In Canada, we like to focus on our physical health…and rightly so. Without our physical health, what do we have? I’m sure all of you with a chronic health issue will agree — you can’t put a price on your physical health.
But I would like to argue we that need to include our mental health into the mix. Mental health issues are still getting a bad wrap. It’s a topic that takes some vulnerability to talk about and can seem of lesser importance than a physical health problem.
I think it’s important to note that it’s only in our version of medicine (“western medicine”) where our heads have been cut off. Traditional forms of medicine like Ayurveda (from India) and Traditional Chinese Medicine have always brought the mind/body connection into their treatments.
A Common Problem
20% of Canadians will deal with a diagnosed mental illness in their lives.
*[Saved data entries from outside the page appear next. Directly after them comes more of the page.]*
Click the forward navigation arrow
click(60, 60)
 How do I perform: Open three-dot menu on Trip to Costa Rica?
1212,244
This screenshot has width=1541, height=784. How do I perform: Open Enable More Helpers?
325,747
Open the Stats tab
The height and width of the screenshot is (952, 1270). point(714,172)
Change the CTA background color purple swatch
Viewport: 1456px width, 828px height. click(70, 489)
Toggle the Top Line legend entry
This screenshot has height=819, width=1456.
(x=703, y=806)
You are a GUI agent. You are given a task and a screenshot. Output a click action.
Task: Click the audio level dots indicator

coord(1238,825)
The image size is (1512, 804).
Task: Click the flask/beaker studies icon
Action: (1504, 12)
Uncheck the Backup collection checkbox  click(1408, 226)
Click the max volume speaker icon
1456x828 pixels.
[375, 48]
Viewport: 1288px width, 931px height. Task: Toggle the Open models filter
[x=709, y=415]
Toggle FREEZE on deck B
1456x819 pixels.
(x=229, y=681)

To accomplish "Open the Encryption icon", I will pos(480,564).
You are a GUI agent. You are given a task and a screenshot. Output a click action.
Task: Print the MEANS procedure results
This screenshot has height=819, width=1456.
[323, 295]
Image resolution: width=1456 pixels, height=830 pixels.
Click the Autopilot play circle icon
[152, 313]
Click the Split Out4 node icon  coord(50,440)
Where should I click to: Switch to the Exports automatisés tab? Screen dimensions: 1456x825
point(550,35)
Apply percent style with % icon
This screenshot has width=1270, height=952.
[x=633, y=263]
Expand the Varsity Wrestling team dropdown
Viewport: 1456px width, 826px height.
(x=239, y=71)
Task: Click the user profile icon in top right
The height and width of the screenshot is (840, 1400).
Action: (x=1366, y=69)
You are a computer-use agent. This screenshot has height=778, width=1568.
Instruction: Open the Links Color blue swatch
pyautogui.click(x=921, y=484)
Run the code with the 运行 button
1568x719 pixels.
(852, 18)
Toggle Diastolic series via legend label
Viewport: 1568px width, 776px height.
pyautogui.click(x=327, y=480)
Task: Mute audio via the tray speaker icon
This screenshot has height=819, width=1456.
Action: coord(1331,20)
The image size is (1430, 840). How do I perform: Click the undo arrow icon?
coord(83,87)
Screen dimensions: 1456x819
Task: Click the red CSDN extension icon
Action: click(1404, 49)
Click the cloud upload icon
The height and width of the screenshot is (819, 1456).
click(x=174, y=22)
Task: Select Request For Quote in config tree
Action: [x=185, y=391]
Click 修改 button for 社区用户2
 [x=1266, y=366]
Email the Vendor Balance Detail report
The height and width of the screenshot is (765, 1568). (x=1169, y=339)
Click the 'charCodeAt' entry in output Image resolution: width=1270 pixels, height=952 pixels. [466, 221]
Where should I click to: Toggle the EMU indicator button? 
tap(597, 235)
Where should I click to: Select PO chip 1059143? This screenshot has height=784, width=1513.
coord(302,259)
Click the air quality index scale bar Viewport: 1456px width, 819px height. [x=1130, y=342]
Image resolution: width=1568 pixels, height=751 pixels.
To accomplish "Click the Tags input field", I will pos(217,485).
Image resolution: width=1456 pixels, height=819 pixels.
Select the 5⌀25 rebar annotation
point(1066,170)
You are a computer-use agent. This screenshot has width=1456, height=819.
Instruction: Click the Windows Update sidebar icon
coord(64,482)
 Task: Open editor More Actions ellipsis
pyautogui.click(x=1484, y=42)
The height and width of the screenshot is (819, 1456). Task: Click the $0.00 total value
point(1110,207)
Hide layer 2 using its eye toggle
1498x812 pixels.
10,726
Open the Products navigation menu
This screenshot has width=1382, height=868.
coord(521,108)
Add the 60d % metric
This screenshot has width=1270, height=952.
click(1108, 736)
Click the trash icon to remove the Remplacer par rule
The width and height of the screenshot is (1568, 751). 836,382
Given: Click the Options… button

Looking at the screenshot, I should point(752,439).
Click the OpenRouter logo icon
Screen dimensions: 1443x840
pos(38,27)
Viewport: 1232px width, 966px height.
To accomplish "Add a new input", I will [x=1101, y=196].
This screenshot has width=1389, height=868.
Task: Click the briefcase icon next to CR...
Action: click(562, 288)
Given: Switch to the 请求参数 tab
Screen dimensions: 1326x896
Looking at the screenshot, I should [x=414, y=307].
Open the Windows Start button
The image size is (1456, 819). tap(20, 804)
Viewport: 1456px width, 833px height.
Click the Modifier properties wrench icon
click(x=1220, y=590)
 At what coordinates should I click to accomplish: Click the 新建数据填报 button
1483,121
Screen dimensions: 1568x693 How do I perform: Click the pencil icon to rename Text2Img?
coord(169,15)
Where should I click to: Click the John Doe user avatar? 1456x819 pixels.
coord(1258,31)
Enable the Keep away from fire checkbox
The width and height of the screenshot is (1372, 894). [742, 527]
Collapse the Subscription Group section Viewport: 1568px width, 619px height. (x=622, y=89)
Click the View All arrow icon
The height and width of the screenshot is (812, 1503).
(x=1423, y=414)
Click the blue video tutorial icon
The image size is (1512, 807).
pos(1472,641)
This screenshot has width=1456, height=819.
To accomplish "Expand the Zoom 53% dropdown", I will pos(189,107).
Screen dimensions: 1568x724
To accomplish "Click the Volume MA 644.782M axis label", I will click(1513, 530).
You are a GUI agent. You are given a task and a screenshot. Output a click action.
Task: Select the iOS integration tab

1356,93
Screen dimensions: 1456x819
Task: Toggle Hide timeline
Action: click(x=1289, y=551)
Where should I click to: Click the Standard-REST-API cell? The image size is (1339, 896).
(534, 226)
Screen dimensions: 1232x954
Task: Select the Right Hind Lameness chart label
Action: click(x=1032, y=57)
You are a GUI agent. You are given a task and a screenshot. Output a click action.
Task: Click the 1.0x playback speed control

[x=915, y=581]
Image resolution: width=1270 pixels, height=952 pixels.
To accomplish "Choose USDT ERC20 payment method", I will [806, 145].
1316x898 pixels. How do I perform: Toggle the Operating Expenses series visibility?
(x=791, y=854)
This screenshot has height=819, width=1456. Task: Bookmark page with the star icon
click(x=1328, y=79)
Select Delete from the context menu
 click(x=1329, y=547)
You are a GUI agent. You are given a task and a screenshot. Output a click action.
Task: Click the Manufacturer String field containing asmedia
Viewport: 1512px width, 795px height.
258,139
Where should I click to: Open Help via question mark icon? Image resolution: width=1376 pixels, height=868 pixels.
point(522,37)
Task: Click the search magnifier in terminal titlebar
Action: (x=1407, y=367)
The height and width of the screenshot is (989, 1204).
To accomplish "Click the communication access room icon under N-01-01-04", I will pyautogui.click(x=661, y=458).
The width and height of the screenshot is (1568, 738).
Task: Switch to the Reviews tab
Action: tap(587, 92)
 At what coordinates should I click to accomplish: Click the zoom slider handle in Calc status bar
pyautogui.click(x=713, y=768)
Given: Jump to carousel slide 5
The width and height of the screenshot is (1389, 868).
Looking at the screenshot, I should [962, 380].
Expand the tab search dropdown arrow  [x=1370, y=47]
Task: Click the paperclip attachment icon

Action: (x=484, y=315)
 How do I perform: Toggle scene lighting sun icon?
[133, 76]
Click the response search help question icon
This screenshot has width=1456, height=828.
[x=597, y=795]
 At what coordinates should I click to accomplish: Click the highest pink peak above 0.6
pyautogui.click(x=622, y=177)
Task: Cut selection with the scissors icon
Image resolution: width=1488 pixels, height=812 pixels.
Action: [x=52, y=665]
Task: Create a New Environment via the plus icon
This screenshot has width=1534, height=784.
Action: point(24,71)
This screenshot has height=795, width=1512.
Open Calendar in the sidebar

And most of us will deal with some form of mental distress this year; be that depression, anxiety, insomnia, or stress.
The Gut/Brain Connection
Inside our digestive system is a vast web of neurons, or brain cells. This network is incredibly vast and complex, and has been named “the second brain”. Its main purpose is to help with the very complicated process of digestion.
This little brain in our gut uses neurotransmitters, or brain chemicals, and even manufactures many of them. Actually, 90% of our serotonin (our feel-good neurotransmitter), and 50% of our dopamine (our reward neurotransmitter) is made in our gut!
Research is beginning to show a direct relationship between an imbalance in our gut bacteria and the level of these neurotransmitters.
We can see this connection in digestive issues. Our digestion tends to mirror our mental wellness. Anxiety can come with an overactive digestive system (cramping, pain, diarrhea), and depression can come with a slow digestive system (constipation). They’re mirrored because your neurotransmitter balance drives them both.
But when has your doctor asked about anxiety/depression when you talk about digestive issues, even though many studies have found a strong correlation between these two conditions? Approximately 60% of people with a diagnosis of Irritable Bowel Syndrome (IBS) also suffer from anxiety and/or depression.
How to support the Gut/Brain Connection:
The American Gut Project has found a strong connection between a diverse diet, full of fruits and veggies, and a strong and diverse ecosystem of gut bacteria. So let’s feed our gut bacteria well!
Make veggies the “king” of your meal – we tend to make protein the centerpiece, but lets trade that in for veggies. Enjoy a variety of veggies and other plant-based foods, and cover at least ½ of your plate with these nutrient powerhouses.
Repopulate your gut bacteria – our inner microbes need some help to create a strong and diverse colony. I believe a daily, good quality probiotic supplement is key part of a healthy body. My fave shelf-stable probiotic is Genuine Health’s new advanced gut health probiotic in 15 billion CFU. It’s a clean and potent formula that mimics the balance of healthy human flora and it’s easy to take!
Add fermented foods and supplements – these are our gut bacteria’s #1 favourite foods. Add 1 serving of fermented foods or supplements to your diet and you’ll notice your gut bacteria and digestion will become more balanced every day. My favourites are unpasteurized sauerkraut and Genuine Health’s Fermented Whole Body Nutrition. I enjoy both every day!
Increase your variety – we can easily get into a food rut, even when eating a healthy diet. Try one new fruit or veggie a month this year and watch the diversity in your diet grow!